Zorla dizleri üstüne kalktı (Gizli bölme ayağa kalkılacak kadar geniş değildi) , asasını ve çantasını alarak geçidin kapısından yukarı çıktı.

Bir süre etrafını kontrol ettikten sonra tekrar ayağa kalktı ve mağaranın içinde dolaştı. Dün gece mağaranın her köşesine girip çıkmıştı ama hiç bir yeri hatırlamıyordu. Bir süre öylece yol aramadan yürüdü ve kısa zaman sonra bir ışık demeti gördü. Yönünü o tarafa çevirdi.

Işık demetini bulması pek de uzun sürmedi. Işığa doğru yürüyünce buranın bir kapı olduğunu anladı. Fakat dün girdiği yer değildi burası. Ne köprü vardı, ne de taşlar.

Temiz havayı içine çekti ve o an dün ona mağarayı bulduran taşın aynısından bir tane daha gördü. Durup minnetle taşa baktı bir süre. Sonra eğilip taşa dokununca, tozların altına saklanmış yazıyı fark etti.

Delaros Geçidi

"Delaros Geçidi," diye tekrarladı Gren.

Gren şimdi nerede olduğunu biliyordu artık. Ama nereye gideceğini hala bilmiyordu. Aslında nerede olduğundan bile haberi yoktu ; Gölge Krallığa ne yöne düşüyor, köyü ne tarafta kaldı... hiç birini bilmiyordu.
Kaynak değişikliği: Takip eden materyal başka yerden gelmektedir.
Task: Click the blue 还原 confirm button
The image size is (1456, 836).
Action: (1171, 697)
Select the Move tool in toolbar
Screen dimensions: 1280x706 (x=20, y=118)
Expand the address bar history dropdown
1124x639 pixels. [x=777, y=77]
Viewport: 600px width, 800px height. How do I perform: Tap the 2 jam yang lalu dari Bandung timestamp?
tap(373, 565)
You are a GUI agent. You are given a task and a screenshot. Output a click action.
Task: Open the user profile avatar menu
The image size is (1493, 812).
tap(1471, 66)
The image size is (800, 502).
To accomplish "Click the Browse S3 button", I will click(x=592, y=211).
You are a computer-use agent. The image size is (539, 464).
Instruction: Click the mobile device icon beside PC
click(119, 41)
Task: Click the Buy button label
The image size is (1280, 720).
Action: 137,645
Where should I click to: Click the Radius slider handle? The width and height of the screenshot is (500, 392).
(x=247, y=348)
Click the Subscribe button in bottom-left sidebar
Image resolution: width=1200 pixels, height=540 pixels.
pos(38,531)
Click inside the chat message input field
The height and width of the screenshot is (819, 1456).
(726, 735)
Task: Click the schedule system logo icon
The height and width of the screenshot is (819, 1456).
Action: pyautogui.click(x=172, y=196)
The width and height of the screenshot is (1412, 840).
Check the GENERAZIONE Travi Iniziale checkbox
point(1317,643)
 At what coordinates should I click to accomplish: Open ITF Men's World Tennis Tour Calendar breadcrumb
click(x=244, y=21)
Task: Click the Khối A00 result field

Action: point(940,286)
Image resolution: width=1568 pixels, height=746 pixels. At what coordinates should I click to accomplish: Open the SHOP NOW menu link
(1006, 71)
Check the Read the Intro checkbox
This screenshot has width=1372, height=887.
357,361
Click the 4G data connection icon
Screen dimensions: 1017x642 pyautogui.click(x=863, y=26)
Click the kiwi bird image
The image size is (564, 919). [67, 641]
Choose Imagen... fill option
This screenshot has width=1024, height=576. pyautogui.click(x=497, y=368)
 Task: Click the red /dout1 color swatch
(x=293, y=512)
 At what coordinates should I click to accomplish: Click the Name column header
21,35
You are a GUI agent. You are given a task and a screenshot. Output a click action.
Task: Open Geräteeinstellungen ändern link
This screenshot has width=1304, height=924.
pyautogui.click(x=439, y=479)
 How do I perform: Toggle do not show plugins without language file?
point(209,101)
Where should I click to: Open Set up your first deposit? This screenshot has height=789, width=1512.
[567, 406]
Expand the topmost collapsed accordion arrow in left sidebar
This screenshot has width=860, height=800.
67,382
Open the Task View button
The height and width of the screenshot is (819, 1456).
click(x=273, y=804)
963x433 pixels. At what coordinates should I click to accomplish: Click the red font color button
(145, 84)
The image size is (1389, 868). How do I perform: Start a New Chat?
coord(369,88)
Bir süre öylece yürüdü ve sonunda bir yola vardı. Yolu takip etmeye başladı. Bir yandan da midesiyle uğraştı. Açlığı ilk kez tadıyordu ve bu kadar acı olduğunu bilmiyordu. Sanki ölümünü herkes istiyor gibiydi. Tek bir kurtuluş yolu bile bulamıyordu.

Toprak yolda ilerlemeye devam etti bir süre. Sonunda bir geçide daha vardı. Bu diğeri gibi büyük ve ferah değildi. Taşlar üstüne düşecek gibi duruyordu. Gren geçide girdi ve dimdik ilerledi. Bir süre geçidin içinde ilerledi. Taşların arası ona güvenli gelmiyordu. Sanki her oyukta bir canavar dolaşıyor gibi geliyordu ona. Dedesinin küçükken anlattığı yaratıklardan.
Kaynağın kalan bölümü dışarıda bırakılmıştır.